Recent developments mean that trademark owners should make plans both to develop their brands' presence and to protect their rights in (and from) Africa.

Brand investment into Africa is modest by world standards as companies in the West have tended to focus on emerging economies in Asia and the Middle East. The number of trademarks filed annually by African-based companies is not large either. For example, the total number of filings at the Office for Harmonization in the Internal Market (OHIM) using African addresses between 1996 and 2007 was 2,288 - or just over 1% of filings originating from outside the European Union.

However, there are recent signs of a ‘trademark warming' in Africa:

  • African governments are becoming increasingly outspoken on the need to protect intellectual property;
  • Counterfeiting is rising significantly, showing both a market for brands and a need for proper brand protection;
  • Africa's largest inward investment deal was signed last year;
  • The continent's European filings at OHIM were at their highest in 2007 relative to previous years; and
  • The continent will host FIFA's World Cup Football event, a traditional showcase for multinational brands, in 2010.

Bearing in mind that the African continent is the second most populous in the world, and hence a significant potential market, Africa's call for attention on the trademark manager's budget spreadsheet should be getting louder. This column focuses on recent developments on the continent affecting trademark management decisions.

SA has launched its own alternative dispute resolution procedures and rules in relation to its country-code top level domain (ccTLD), while the Nigerian Internet Registration Association has agreed to regulate ‘.ng', Nigeria's ccTLD.

Both of these developments should:

  • enhance the need for registered trademark protection to assist in defending against cybersquatters; and
  • provide comprehensive protection to one's trademark against cybersquatters.

Recent court decisions

In British American Tobacco Kenya Ltd v Cut Tobacco Kenya Ltd, Kenya's Court of Appeal held that there can be no proprietary rights in a particular colour. The Cape High Court of South Africa held in favour of Crocs Inc and others defending an appeal brought by Shoprite Checkers against a counterfeit goods seizure by them in South Africa.

The Board of Appeal of the African Regional Industrial Property Organization (ARIPO) issued its first appeal decision last August. The case involved competing applications for the marks FONES 4 U by two different proprietors filed on separate dates. The board stressed that ARIPO should “strictly observe the [Banjul Protocol on Marks] with respect to time limits information delivery, procedure and processing of applications, procedure on appeals and rules of natural justice”.

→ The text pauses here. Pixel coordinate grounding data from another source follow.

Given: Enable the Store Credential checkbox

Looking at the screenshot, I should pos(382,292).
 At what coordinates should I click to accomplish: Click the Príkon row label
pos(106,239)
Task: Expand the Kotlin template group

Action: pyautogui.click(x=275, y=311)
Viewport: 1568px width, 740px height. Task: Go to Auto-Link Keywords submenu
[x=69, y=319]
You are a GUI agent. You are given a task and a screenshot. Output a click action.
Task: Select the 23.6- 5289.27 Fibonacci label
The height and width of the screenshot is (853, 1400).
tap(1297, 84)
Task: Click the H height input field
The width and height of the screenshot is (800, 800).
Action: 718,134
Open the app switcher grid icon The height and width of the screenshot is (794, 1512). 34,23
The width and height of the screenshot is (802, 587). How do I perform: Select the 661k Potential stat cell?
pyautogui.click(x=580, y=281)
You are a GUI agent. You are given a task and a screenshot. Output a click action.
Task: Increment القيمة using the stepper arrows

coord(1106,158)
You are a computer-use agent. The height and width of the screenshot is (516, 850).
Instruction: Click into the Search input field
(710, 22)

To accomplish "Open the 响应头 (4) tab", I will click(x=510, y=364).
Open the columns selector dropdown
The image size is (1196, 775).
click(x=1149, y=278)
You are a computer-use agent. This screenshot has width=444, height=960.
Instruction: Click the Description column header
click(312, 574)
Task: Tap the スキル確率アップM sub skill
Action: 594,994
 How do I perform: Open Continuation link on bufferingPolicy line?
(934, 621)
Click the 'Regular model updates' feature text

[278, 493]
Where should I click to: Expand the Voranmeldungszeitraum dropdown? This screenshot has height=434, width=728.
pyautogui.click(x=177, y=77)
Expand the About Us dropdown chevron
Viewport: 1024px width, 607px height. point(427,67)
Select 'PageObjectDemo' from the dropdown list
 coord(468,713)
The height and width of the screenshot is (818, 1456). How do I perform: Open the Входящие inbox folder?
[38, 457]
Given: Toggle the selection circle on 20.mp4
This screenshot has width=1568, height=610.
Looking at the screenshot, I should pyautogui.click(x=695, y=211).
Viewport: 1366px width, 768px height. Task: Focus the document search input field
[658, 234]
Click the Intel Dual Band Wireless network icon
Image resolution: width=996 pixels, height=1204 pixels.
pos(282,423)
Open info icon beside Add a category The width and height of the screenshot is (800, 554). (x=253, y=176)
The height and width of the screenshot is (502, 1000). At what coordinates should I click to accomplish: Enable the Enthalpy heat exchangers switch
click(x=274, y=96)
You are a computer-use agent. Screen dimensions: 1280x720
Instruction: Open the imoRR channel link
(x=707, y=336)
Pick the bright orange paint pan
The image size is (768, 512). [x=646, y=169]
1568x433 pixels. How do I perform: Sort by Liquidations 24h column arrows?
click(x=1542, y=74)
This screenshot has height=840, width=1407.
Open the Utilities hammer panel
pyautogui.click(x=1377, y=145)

The World Customs Organisation now regards African countries as the main concern in Europe's fight against counterfeit goods, which are said to be worth over US$200 billion in trade every year. SA, Tanzania, Zambia and Zimbabwe have all conducted recent high-profile raids to prevent counterfeits from entering their market. This should encourage brand owners to file defensive applications in counterfeit hotspots or otherwise consider whether there is a dormant market they should tap into.

The Japanese Patent Office has agreed to establish a significant fund aimed at assisting Africa in developing human resources in the IP field.

Other encouraging developments include the following:

  • Ministers in a number of countries, notably Botswana and Zambia, have spoken out on the need for effective IP protection;
  • Regulators have cleared the Industrial Commercial Bank of China's (ICBC) bid to purchase 20% of Africa's largest banking group (Standard Bank) for R36.7 billion (US$4.9 billion); and
  • Angola is tipped to have the fastest growing economy in the world by The Economist. While Africa cannot yet claim to be at the forefront of IP protection in comparison with the US or Europe, properly spent funds should assist in persuading brand owners to invest in Africa. The ICBC deal is seen as a strong vote of confidence in Africa and the football world cup will shine a spotlight on Africa (and on companies' brand protection).

Other considerations

As over 70% of all EU filings from Africa come from SA, EU and even US law firms looking to strike reciprocity deals may be minded to use a single firm for all of their African trademark requirements. For a number of reasons (including low legal costs and similarities in legal systems), SA may also be considered as a cost-effective destination for outsourcing the management work of all or part of a brand owner's trademark portfolio. As Africa is home to numerous languages, advice may be required on filing for translations and even transliterations to protect properly one's brand.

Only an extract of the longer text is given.